* **WHAT THE EXERCISE ASKS**:
Whatever lies between the line that holds "Click the Edit Container panel title" and the final line of the records below, both included, should be repeated exactly; leave out the pictures and add nothing.

(Collected data)
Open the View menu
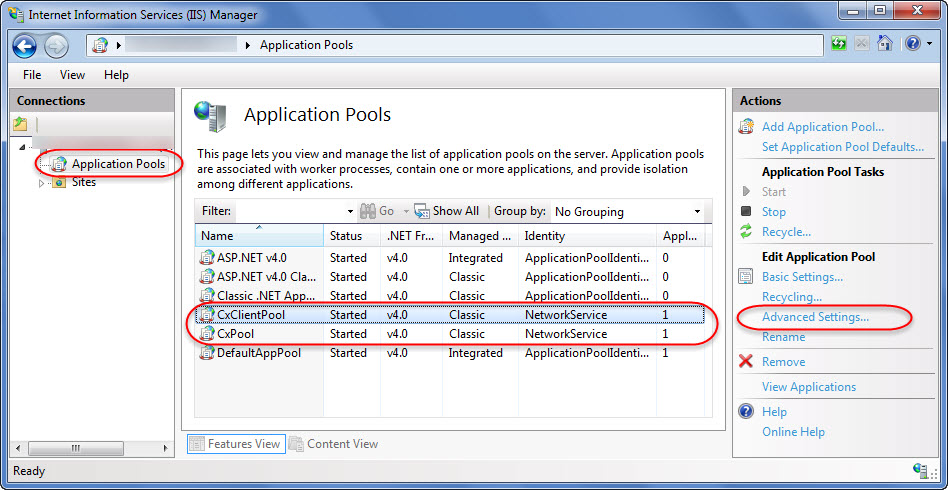pos(72,75)
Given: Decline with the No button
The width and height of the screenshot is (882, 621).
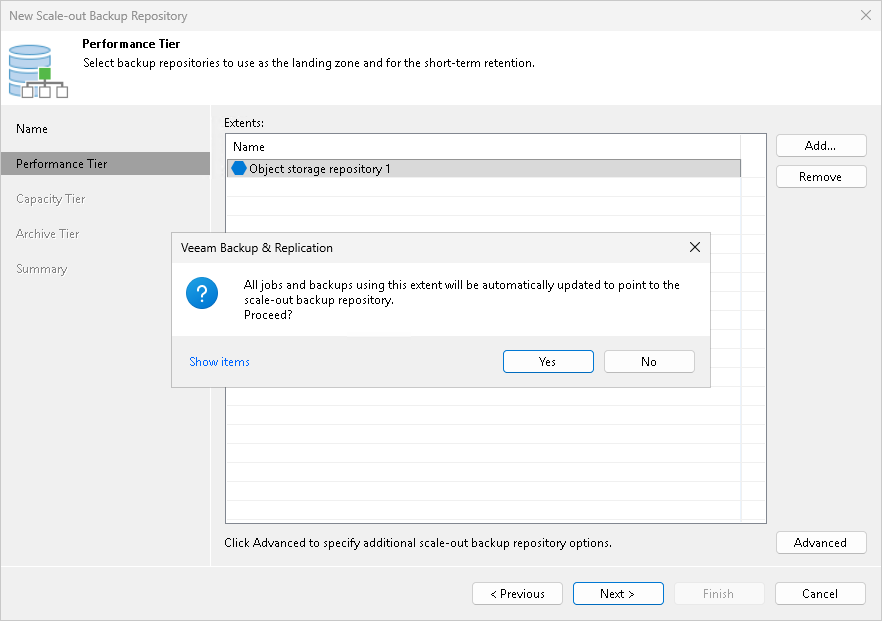Looking at the screenshot, I should pos(649,361).
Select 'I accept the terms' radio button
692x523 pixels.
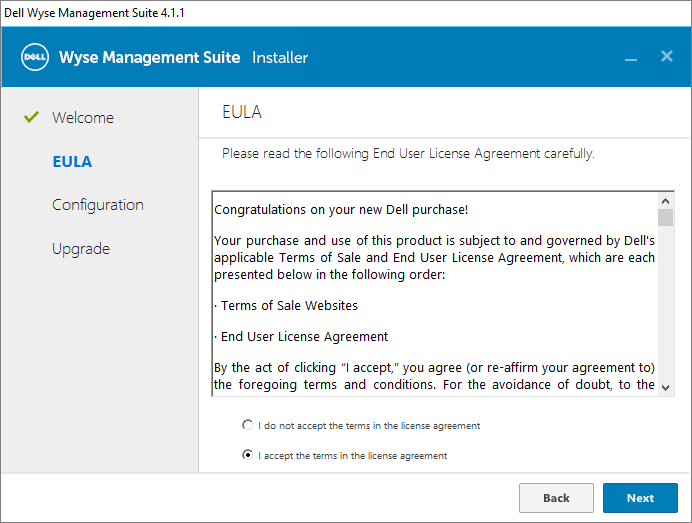248,455
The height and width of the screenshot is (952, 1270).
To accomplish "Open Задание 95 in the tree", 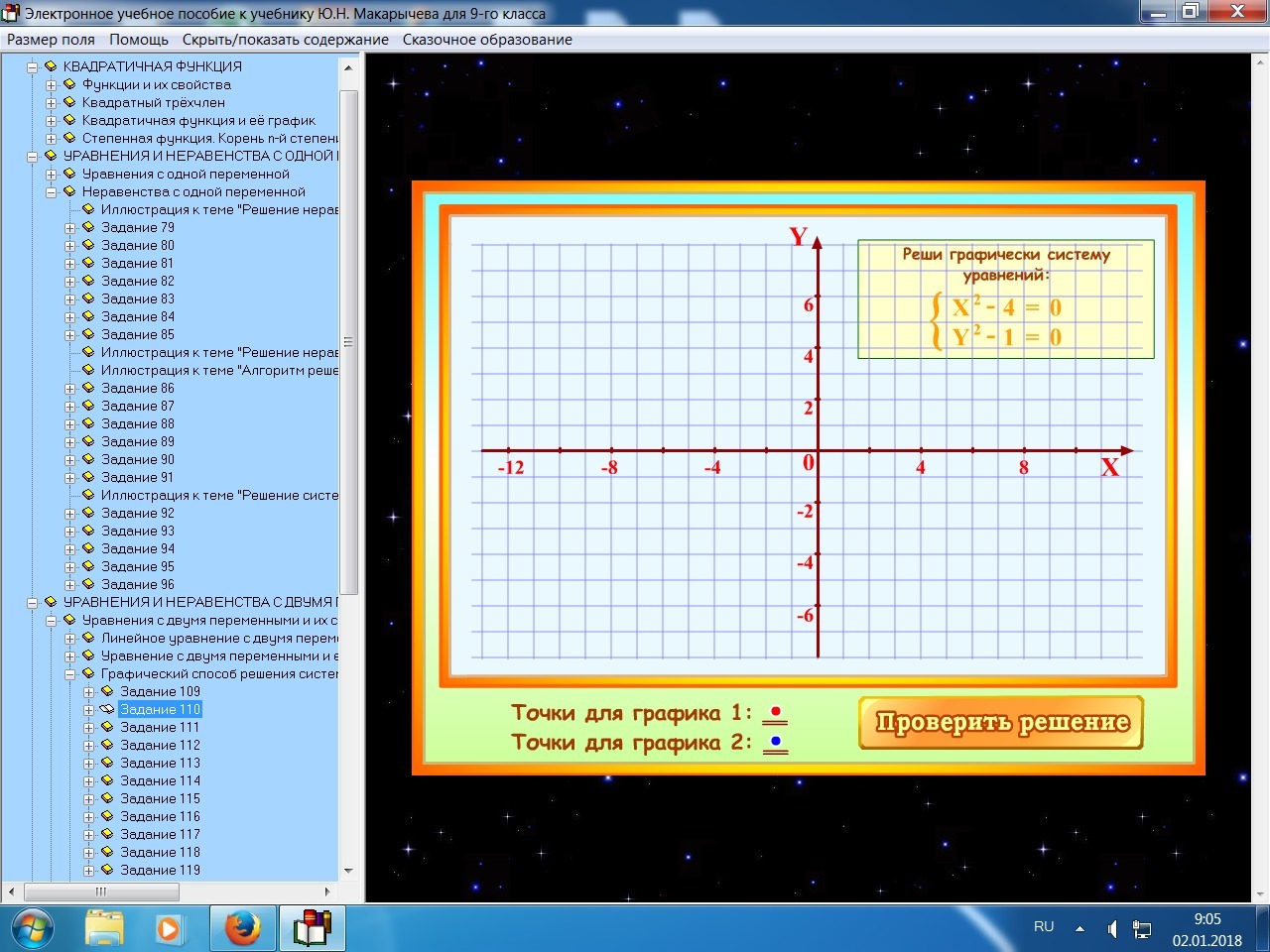I will [137, 566].
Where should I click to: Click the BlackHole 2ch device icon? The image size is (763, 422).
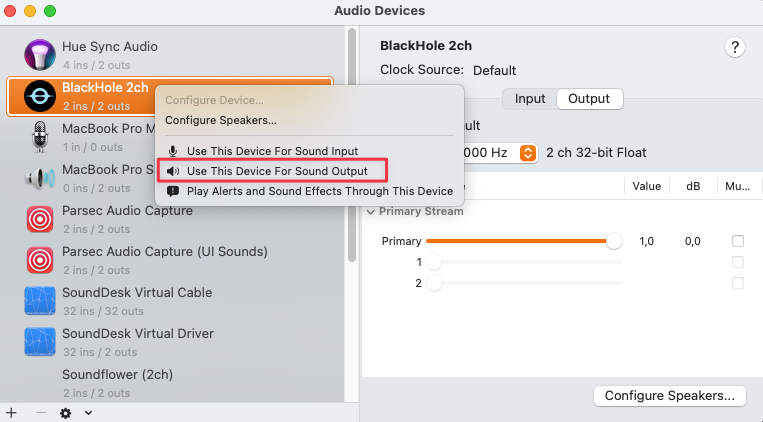(x=40, y=96)
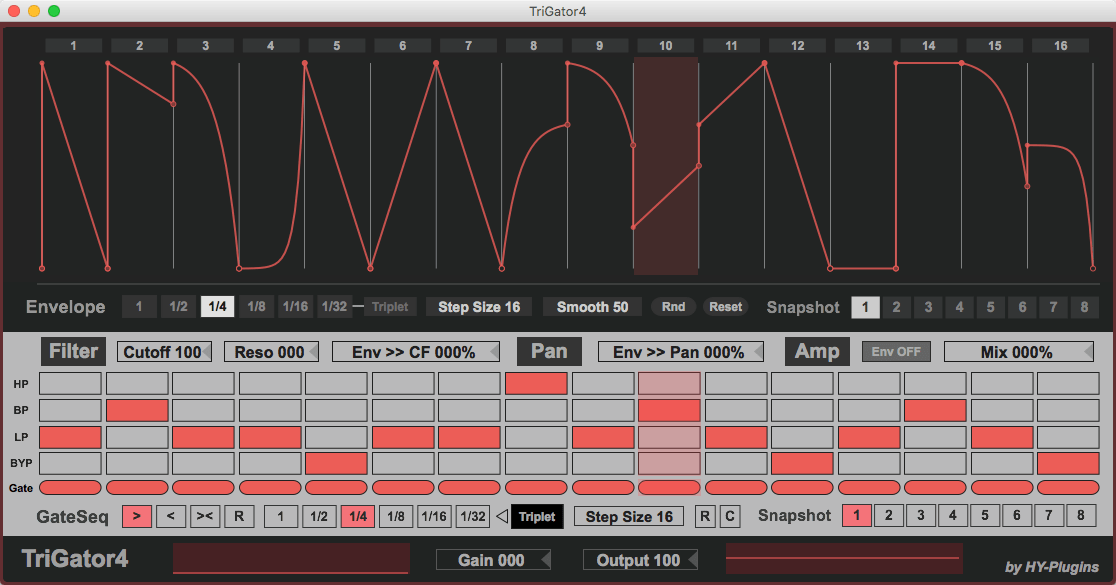Toggle GateSeq Triplet mode
The height and width of the screenshot is (585, 1116).
click(x=538, y=516)
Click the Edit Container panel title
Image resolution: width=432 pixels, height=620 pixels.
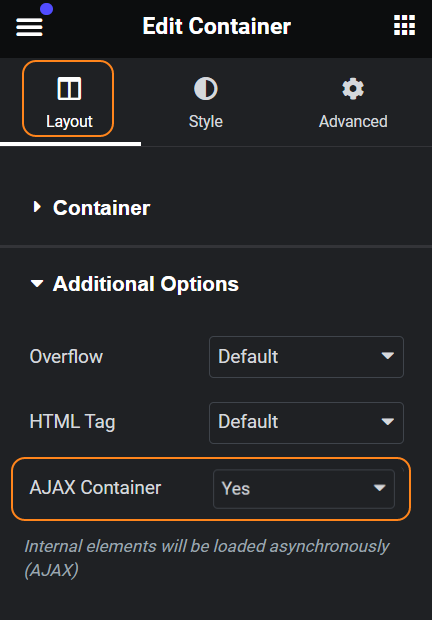[217, 26]
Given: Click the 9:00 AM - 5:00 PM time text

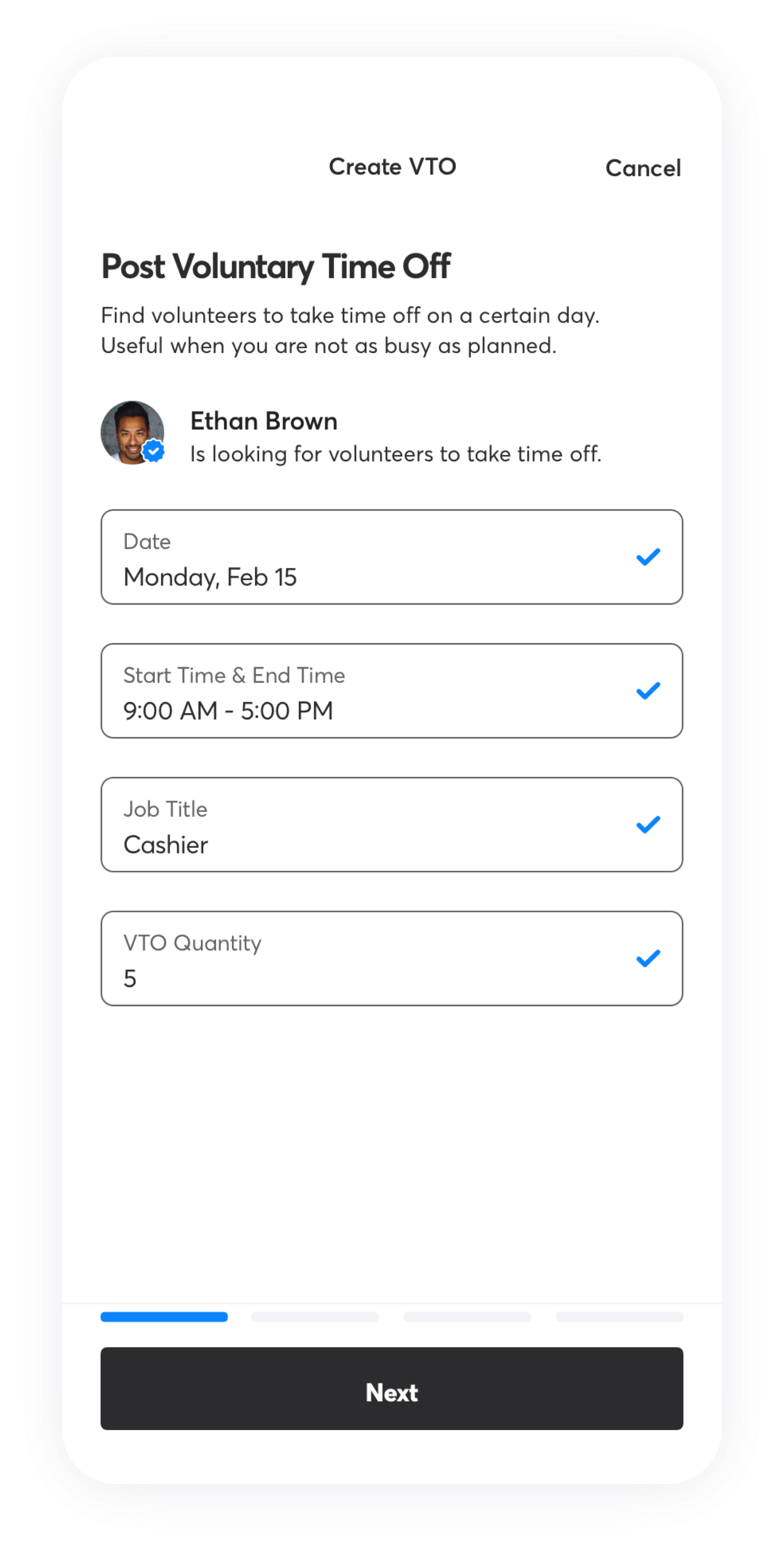Looking at the screenshot, I should pos(228,710).
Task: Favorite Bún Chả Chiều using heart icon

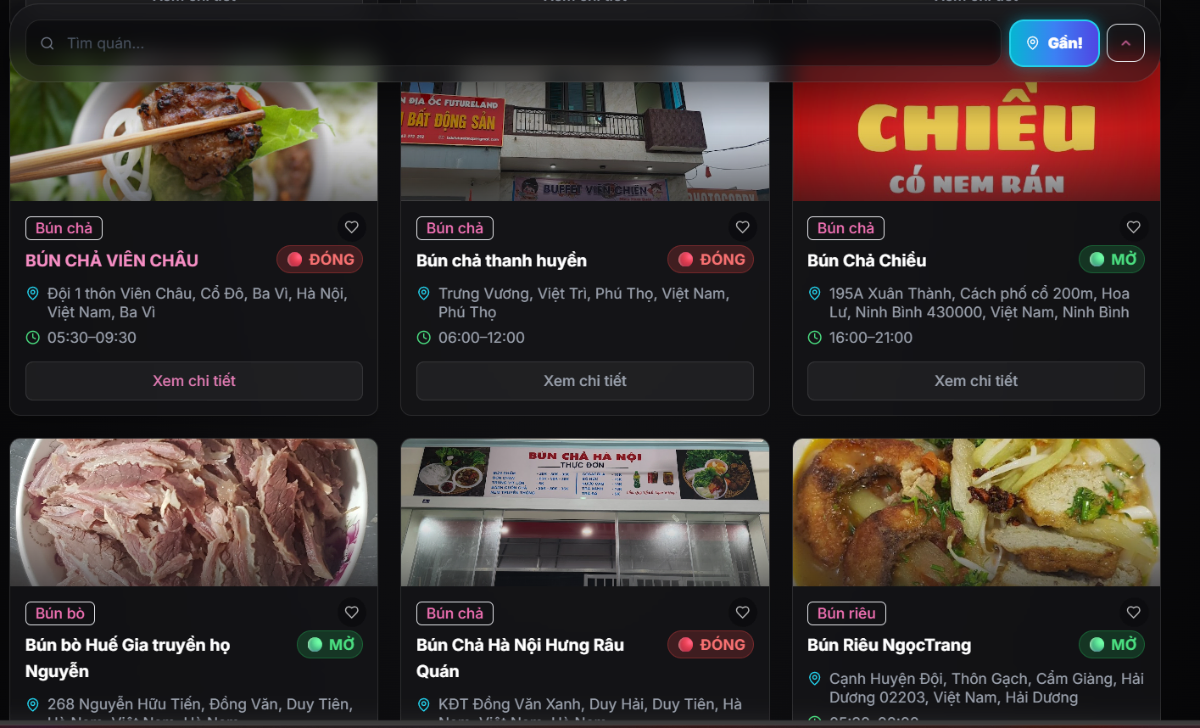Action: click(1133, 227)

* **FINISHED TASK**:
Click the Edit Container panel title
Image resolution: width=432 pixels, height=620 pixels.
[217, 26]
Given: Click the 9:00 AM - 5:00 PM time text

Looking at the screenshot, I should pos(228,710).
Task: Favorite Bún Chả Chiều using heart icon

Action: click(1133, 227)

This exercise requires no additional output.